2033 - Ethnic Differences of Early Disease Severity in Pediatric Systemic Lupus Erythematosus At An Urban Tertiary Care Center

Tuesday, November 8, 2011: 9:00 AM-6:00 PM
Hall F2 - Poster Hall (McCormick Place West)
Jennifer M.P. Woo1, Peony Liu2, Miriam F. Parsa1, Gil Amarilyo1, Alice DC Hoftman2, Deborah K. McCurdy2 and Ornella J. Rullo2, 1University of California, Los Angeles, Los Angeles, CA, 2Mattel Children's Hospital, University of California, Los Angeles, Los Angeles, CA
Presentation Number: 2033

Background/Purpose: Systemic lupus erythematosus (SLE) can be characterized by increased incidence and disease severity in individuals of non-European descent. However, there exists a paucity of information describing disease manifestation at presentation and during the early stages of the disease process in pediatric SLE patients of different racial and ethnic backgrounds. We hypothesize that non-Caucasian pediatric SLE patients (pSLE) have an earlier, more severe disease course compared to Caucasian patients.

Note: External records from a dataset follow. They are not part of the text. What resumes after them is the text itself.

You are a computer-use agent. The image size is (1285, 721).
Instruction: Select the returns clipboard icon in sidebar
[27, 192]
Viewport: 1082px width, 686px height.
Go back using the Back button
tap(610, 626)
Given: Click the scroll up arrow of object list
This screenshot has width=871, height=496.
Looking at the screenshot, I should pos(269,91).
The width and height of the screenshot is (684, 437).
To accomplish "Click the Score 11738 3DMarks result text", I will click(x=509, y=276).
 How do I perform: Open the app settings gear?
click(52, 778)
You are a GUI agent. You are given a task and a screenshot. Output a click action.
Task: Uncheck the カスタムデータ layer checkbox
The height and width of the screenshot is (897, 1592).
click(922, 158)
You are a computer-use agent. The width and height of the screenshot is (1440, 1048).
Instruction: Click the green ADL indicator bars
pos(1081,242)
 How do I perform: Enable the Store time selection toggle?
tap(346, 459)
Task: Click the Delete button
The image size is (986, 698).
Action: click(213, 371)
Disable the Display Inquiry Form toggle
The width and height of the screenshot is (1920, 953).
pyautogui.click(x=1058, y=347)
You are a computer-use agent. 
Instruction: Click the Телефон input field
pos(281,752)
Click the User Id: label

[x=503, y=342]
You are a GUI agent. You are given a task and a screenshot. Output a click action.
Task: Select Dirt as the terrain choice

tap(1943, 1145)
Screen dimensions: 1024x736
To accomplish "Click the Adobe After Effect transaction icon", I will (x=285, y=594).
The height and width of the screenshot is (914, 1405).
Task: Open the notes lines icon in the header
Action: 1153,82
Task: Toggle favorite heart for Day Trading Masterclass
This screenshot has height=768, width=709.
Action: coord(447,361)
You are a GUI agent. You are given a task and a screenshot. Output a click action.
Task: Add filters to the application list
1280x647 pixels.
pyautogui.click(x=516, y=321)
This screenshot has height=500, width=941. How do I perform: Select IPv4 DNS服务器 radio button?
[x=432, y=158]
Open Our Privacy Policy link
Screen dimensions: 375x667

Method: We retrospectively reviewed the medical records of 152 patients with pSLE (diagnosis < 18 years) treated at an urban tertiary-care center between 2000 and 2010. Demographic and socioeconomic data were collected for each subject. ACR SLE criteria and SLE Disease Activity Index (SLEDAI) were evaluated at diagnosis, and any renal biopsy results were recorded. All subjects were assessed for cumulative steroid use, use of additional immunosuppressive agents, and urine protein-creatinine ratios at 12 months. Comparison of these data between Hispanic- (HA), Asian- (A), African- (AA), and Caucasian- (CA) American pSLE for was conducted using computed means, 95% confidence intervals, Student's one-tailed t-test, and Fisher's exact test.

Result: HA, AA, and A pSLE patients were diagnosed at a younger age than CA pSLE (p < 0.05; Table 1). Although the number of ACR criteria at diagnosis did not differ among the groups compared to CA,AA and HA were more likely to have arthritis at diagnosis than CA (44% and 37% vs 25%; p = 0.007 and 0.09, respectively). Furthermore, A and HA were more likely to present with proteinuria than CA (42% and 44% vs. 25%, p = 0.02 and 0.007, respectively) although prevalence of renal involvement by ACR criteria at SLE diagnosis only reached statistical significance in A vs CA (53% vs 38%; p = 0.047). Interestingly, increased rates of abnormal urine protein-creatinine ratios were observed at 12 months after SLE diagnosis in the HA and AA groups (64% and 40% vs. 25% in CA; p < 0.0001 and 0.03, respectively), but not in A (33%; p = 0.3 vs. CA). Over the first 12 months, significantly more HA, AA, and A required >150mg/kg of cumulative steroids compared to CA subjects (p ≤ 0.03 for all) with additional immunosuppressive agents required for HA, AA, and A (Table 1). Of note, non-CA groups were significantly more likely to have government-assisted insurance and HA and AA tended to live in areas of significantly lower median family income compared to CA (Table 1).

Conclusion: Pediatric patients of non-Caucasian background were diagnosed with SLE at a younger age, seemed to differ from Caucasian-American groups in SLE presentation, and had a potentially more severe early disease course, including increased immunosuppressive requirements. Prospective studies will help to clarify differences between these groups and to determine impact of socioeconomic factors.


Keywords: pediatric rheumatology, race/ethnicity and systemic lupus erythematosus (SLE)

Disclosure: J. M. P. Woo, None; P. Liu, None; M. F. Parsa, None; G. Amarilyo, None; A. D. Hoftman, None; D. K. McCurdy, None; O. J. Rullo, None.